# November 2015 Theme Voting



## kilroy214 (Oct 22, 2015)

Please select your favorite idea for our November LM theme. One vote! Make it count.
Poll will close on Friday, October 30th.


----------



## AtleanWordsmith (Oct 22, 2015)

Hooray!  I contributed!


----------



## kilroy214 (Oct 22, 2015)

AtleanWordsmith said:


> Hooray!  I contributed!



Your contribution has been noted


----------



## Clippins (Oct 22, 2015)

I have cast my vote


----------



## Harper J. Cole (Oct 23, 2015)

AtleanWordsmith said:


> Hooray!  I contributed!



Congratulations, but my contribution will be the one you read about in the newspapers tomorrow. 8)


----------



## belthagor (Oct 23, 2015)

I have made my request.


----------



## Pluralized (Oct 23, 2015)

I'm going to hold my vote until the very end.


----------



## kilroy214 (Oct 23, 2015)

We're still in need of judges as well for this LM. Any takers?


----------



## Arthur G. Mustard (Oct 24, 2015)

I will judge again. But they ain`t seen their scores for this month yet!!!


----------



## Smith (Oct 27, 2015)

Yay, Reason 346! 

(it's a Jimmy Eat World song, by the way)


----------



## Arthur G. Mustard (Oct 28, 2015)

Dream Thief coming up on the rails!!!!


----------



## belthagor (Oct 28, 2015)

sorry to interupt but, what is reason 346 exactly?


----------



## Ariel (Oct 28, 2015)

I have no idea but I liked it because it felt like I could write something completely ridiculous over it.


----------



## Arthur G. Mustard (Oct 28, 2015)

And Dream Thief takes the lead in the final furlong!!!!


----------



## bazz cargo (Oct 28, 2015)

There is a distinct lack of cheese orientated prompts, this is unfair and I will complain to the highest authotity.


----------



## kilroy214 (Oct 28, 2015)

Bazz, I believe you may just be the highest authority on cheese related prompts.


----------



## Smith (Oct 28, 2015)

belthagor said:


> sorry to interupt but, what is reason 346 exactly?

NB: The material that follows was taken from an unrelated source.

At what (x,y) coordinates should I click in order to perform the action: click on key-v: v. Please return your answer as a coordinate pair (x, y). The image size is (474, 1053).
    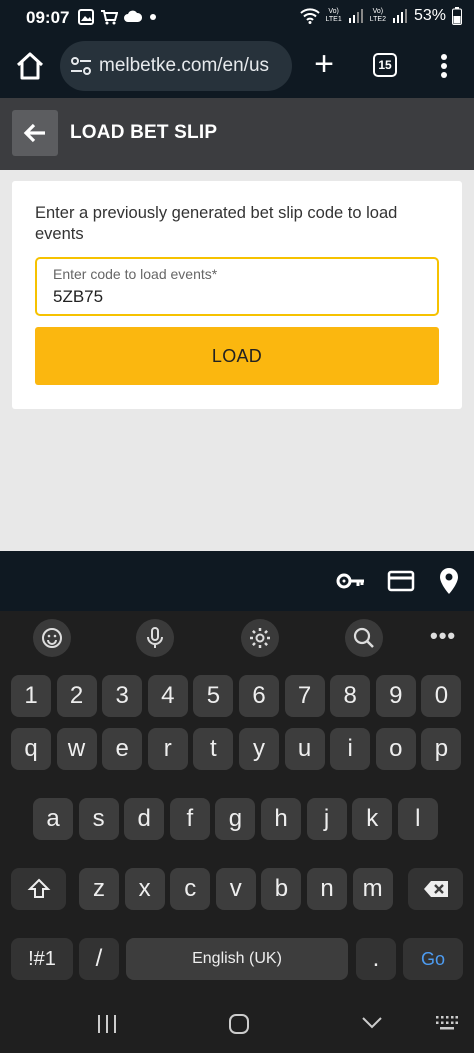
    Looking at the image, I should click on (236, 889).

It's the title of a Jimmy Eat World song. That's where majority of my prompt suggestions come from (music).


----------



## AtleanWordsmith (Oct 29, 2015)

belthagor said:


> sorry to interupt but, what is reason 346 exactly?


Whatever you want it to be, Bel.  Whatever you want it to be.


----------



## kilroy214 (Oct 29, 2015)

Alright, we have less than a full 24 hours to vote. Get em in, peeps!


----------



## T.S.Bowman (Oct 29, 2015)

bazz cargo said:


> There is a distinct lack of cheese orientated prompts, this is unfair and I will complain to the highest authotity.



If you suggest a cheesy prompt for next month, I will second it, bazz.


----------



## kilroy214 (Oct 30, 2015)

Alrighty, Dream Thief it is


----------



## Phil Istine (Oct 31, 2015)

kilroy214 said:


> Alrighty, Dream Thief it is



I could probably write a book on this subject in _non_-fiction.
Doing it in fiction will be more challenging.
I look forward to it.


----------